▶ _Brano estratto_:

---*---

L’Agenda 2030 per lo Sviluppo Sostenibile è un programma d’azione per le persone, il pianeta e la prosperità sottoscritto nel settembre 2015 dai governi dei 193 Paesi membri dell’ONU. Essa ingloba 17 Obiettivi per lo Sviluppo Sostenibile - Sustainable Development Goals, SDGs - in un grande programma d’azione per un totale di 169 ‘target’ o traguardi. L’avvio ufficiale degli Obiettivi per lo Sviluppo Sostenibile ha coinciso con l’inizio del 2016, guidando il mondo sulla strada da percorrere nell’arco dei prossimi 15 anni: i Paesi, infatti, si sono impegnati a raggiungerli entro il 2030. 
Gli Obiettivi per lo Sviluppo danno seguito ai risultati degli Obiettivi di Sviluppo del Millennio (Millennium Development Goals) che li hanno preceduti, e rappresentano obiettivi comuni su un insieme di questioni importanti per lo sviluppo.

---*---

▶ _Sezione dati_:
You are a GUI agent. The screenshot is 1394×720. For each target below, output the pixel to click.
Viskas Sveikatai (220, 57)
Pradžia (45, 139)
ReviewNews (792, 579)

---*---

▶ _Istruzioni dell'esercizio_: Secondo il brano sull'Agenda 2030, quanti traguardi comprende in totale il suo programma d'azione?

▶ _Esercizio svolto_: 169 traguardi, detti anche "target".